WHAT YOU SHOULD DO
In the text on the Subhash Chandra Bose mystery, who chaired the Government-instituted inquiry into Bose's death?

Sixty-five years after a plane crash in Taiwan allegedly killed Subhash Chandra Bose on 18 August 1945, a select few still believe that Bose survived and returned to India. An even more select believe that he died in 1988 in Faizabad, as ‘Gumnami Baba’.
According to Anuj Dhar, author of the book Back from Dead: Inside the Subhash Bose Mystery, there are three broad theories surrounding Netaji’s fate. The first is the official one: he perished in the air crash. The second is that he escaped to Russia, where he was later killed under Stalin’s rule by the Indian Government. The third theory is the one that has caught the public and media’s imagination the most. From Russia, Netaji secretly returned to India, and lived here under cover.
Various babas were suspected to be Netaji. The possibility of Netaji living in Cooch Bihar as a certain Shardanand Baba was even discussed in Parliament. But Anuj Dhar believes that Shardanand Baba was a ploy by the Indian intelligence to distract us from the real Netaji. Justice Mukherjee, the man who chaired the Government-instituted inquiry into Bose’s mysterious death, was caught making a candid confession on camera.
He believed Netaji to have lived in India as a man unimaginatively called Gumnami Baba.
People describe Gumnami Baba as a tall, fair man who was hesitant to show his face or share his handwriting. Many high profile people visited him at night. According to Anuj Dhar, these included Leela Roy, someone who had a personal bond with Bose for decades, and Professor Samar Guha, an MP.
When Gumnami Baba died, local media reports claimed that he was Netaji. Lalita Bose, Netaji’s niece, visited Faizabad and moved court to seize the dead man’s belongings for investigation. She believed the Baba’s handwriting matched her uncle’s. And so do the findings of a handwriting expert
hired by the Hindustan Times to enquire into Netaji’s death.
The Government also conducted a DNA test on teeth recovered from the Baba’s room. One report was inconclusive and the other didn’t match. Hence, in the absence of conclusive evidence, the mystery of Netaji’s death is a conspiracy theorist’s wet dream.

GIVEN ENTRIES
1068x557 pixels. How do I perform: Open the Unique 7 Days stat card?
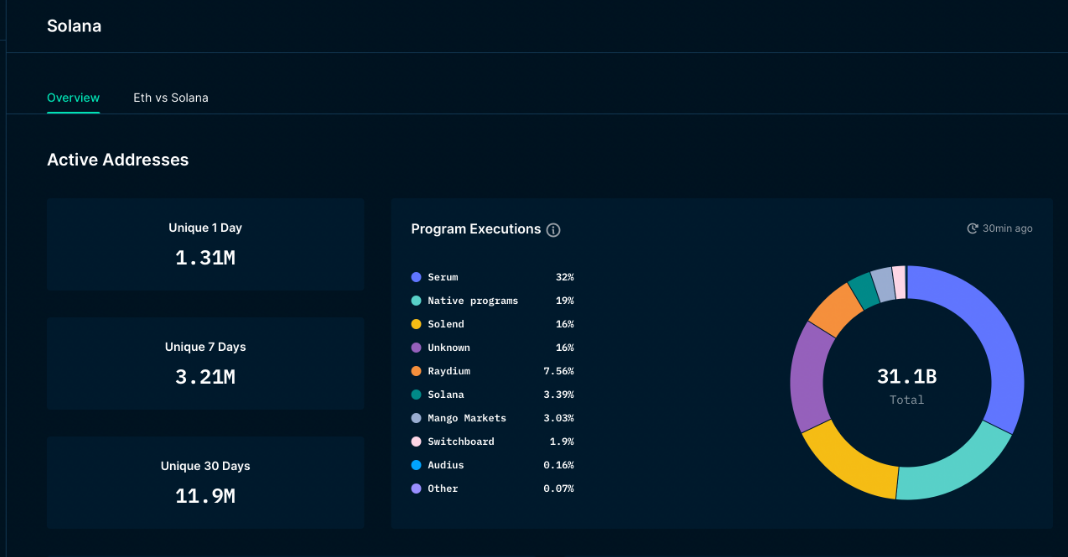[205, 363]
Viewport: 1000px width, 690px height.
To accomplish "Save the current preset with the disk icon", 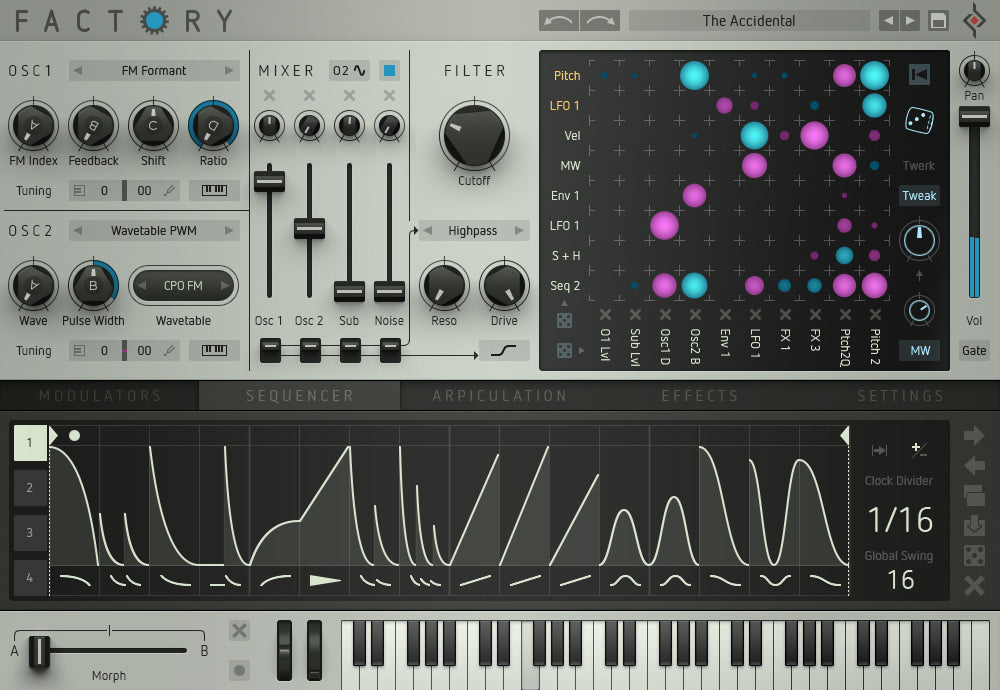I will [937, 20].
* * *
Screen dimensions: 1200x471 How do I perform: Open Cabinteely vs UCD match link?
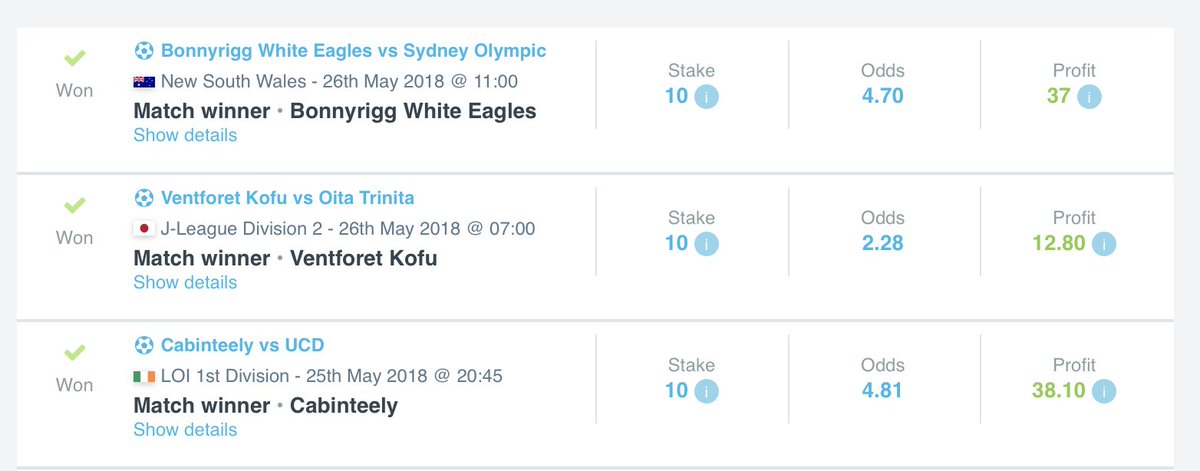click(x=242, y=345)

SOLUTION BELOW
Justice Mukherjee